## [Excerpt provided]

Assumptions Are – Generally – Bad For Retail Business
When I enter into a new role inside a new company – one of the things I quickly assess is how many assumptions are being made in the business. Are people interpreting the same direction is extreme ways or strangely different ways? Do I hear a lot of team members during dialogs – cut the speaker off saying “I know” or finish the speakers thought as if they are certain of the conclusion but they’re off target? As retail leaders we all know that being able to communicate with clarity and bring structure to direction that is confused or slightly chaotic is a necessary competency. So it is critically valuable – when you hear “I know”, a lot, and identify that your team members are making assumptions that are creating business impediments or challenges – to teach and model active listening and thoughtful question asking to gain clarity to a direction, situation, or perspective.
Human nature is to fill in gaps in our understanding with assumptions. Most assumptions are benign in nature. But many times we accept our assumption as fact. This is when things can get a little dodgy.
When we don’t know about people – we make assumptions instead of asking smart or clarifying questions. Sometimes, people are so protective of their reputation or they believe their professional pedigree insists that they can’t show vulnerability or they simply don’t want to appear that they lack knowledge in a specific area of the business – so they make assumptions on the course of action to take without a clear understanding of the goals and objectives. Frequently [and unfortunately] – our assumptions are incorrect. The biggest challenge with assumptions is that when we make them and then share them – they turn into gossip and create complications for the business – like unnecessary conflict, hurt feelings, and disruption to the momentum of the business.

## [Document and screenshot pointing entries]
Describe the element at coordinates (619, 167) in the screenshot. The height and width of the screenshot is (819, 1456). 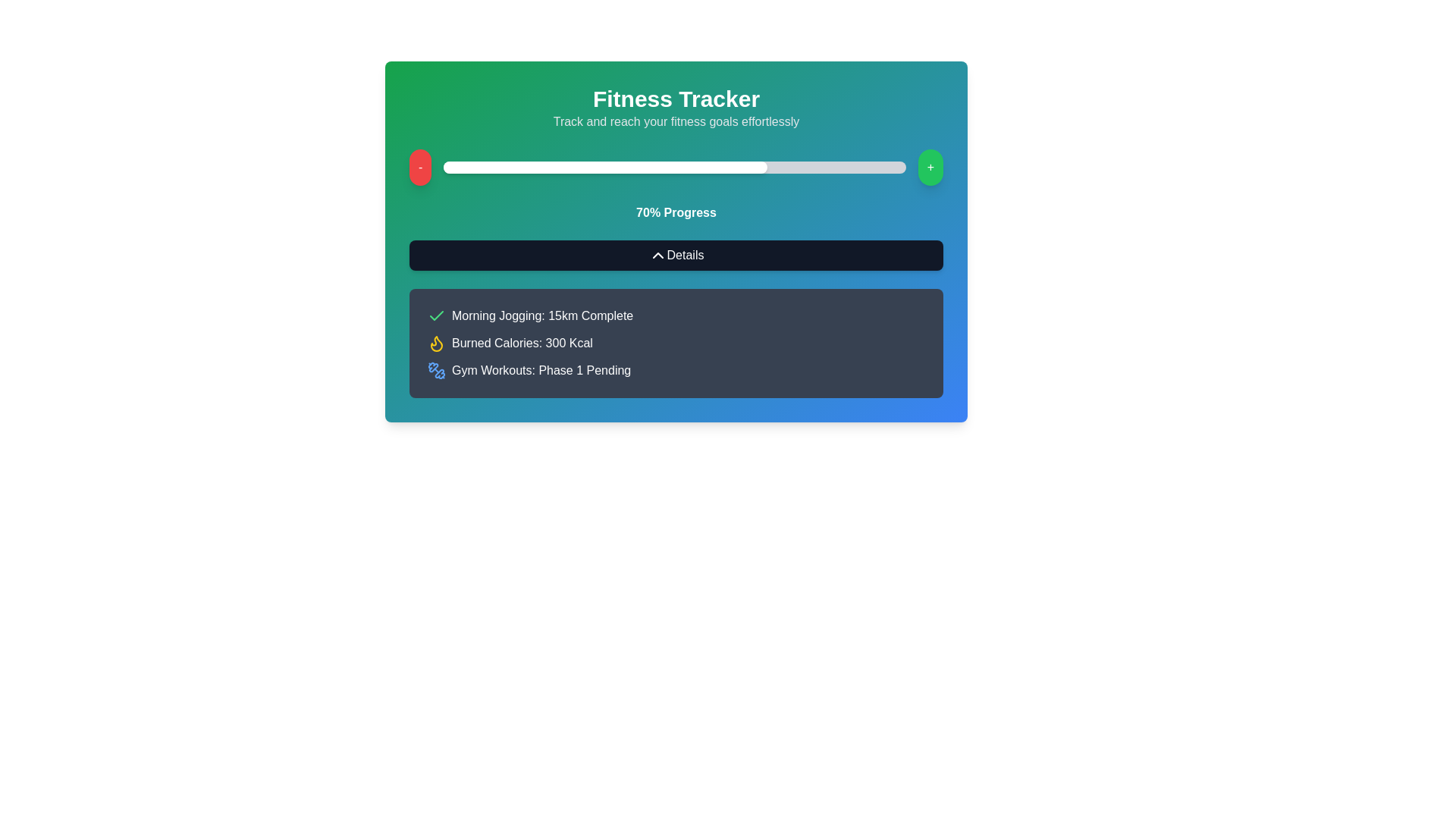
I see `progress` at that location.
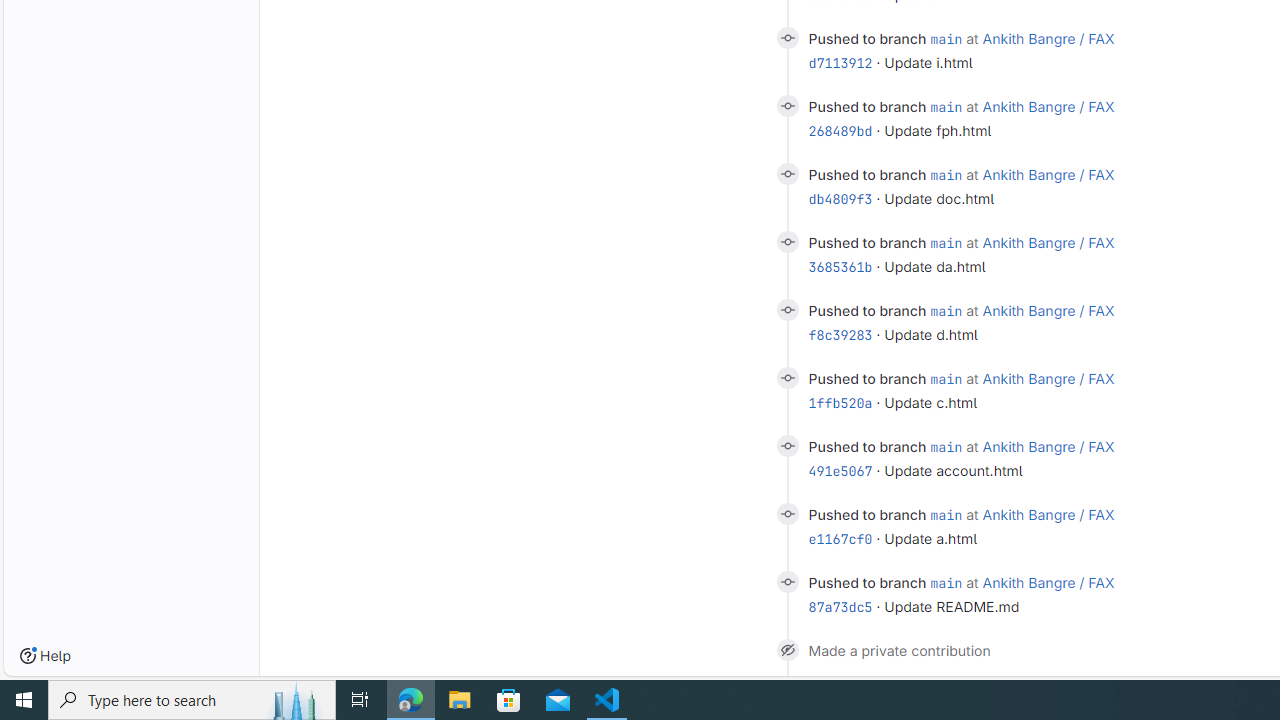  What do you see at coordinates (840, 130) in the screenshot?
I see `'268489bd'` at bounding box center [840, 130].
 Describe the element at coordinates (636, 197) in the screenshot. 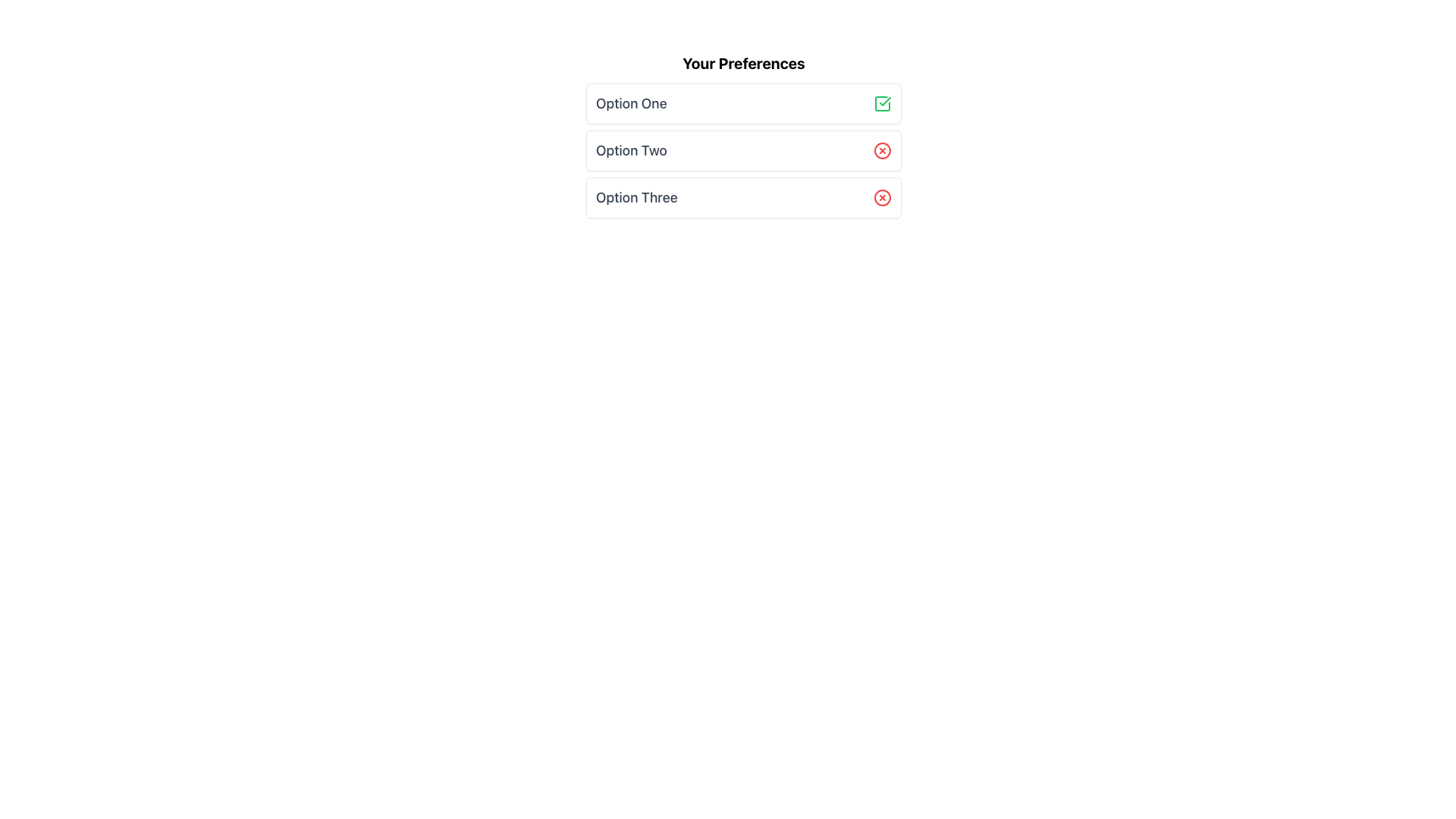

I see `static text label 'Option Three' located in the vertical list of options under 'Your Preferences', positioned between 'Option Two' and the next entry` at that location.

## [Your tasks]
#1 Print the passage from the retail assumptions article, everything from "When we don’t" down to "of the business.", word for word.
#2 Turn the rows, everything from the line containing "Describe the element at coordinates (636, 197)" down to the end of the rows, into a JSON list of strings with one string per line, skipping blank lines. Leave the pictures out.

## [Solution set]
#1
When we don’t know about people – we make assumptions instead of asking smart or clarifying questions. Sometimes, people are so protective of their reputation or they believe their professional pedigree insists that they can’t show vulnerability or they simply don’t want to appear that they lack knowledge in a specific area of the business – so they make assumptions on the course of action to take without a clear understanding of the goals and objectives. Frequently [and unfortunately] – our assumptions are incorrect. The biggest challenge with assumptions is that when we make them and then share them – they turn into gossip and create complications for the business – like unnecessary conflict, hurt feelings, and disruption to the momentum of the business.

#2
[
  " Describe the element at coordinates (636, 197) in the screenshot. ",
  "I see `static text label 'Option Three' located in the vertical list of options under 'Your Preferences', positioned between 'Option Two' and the next entry` at that location."
]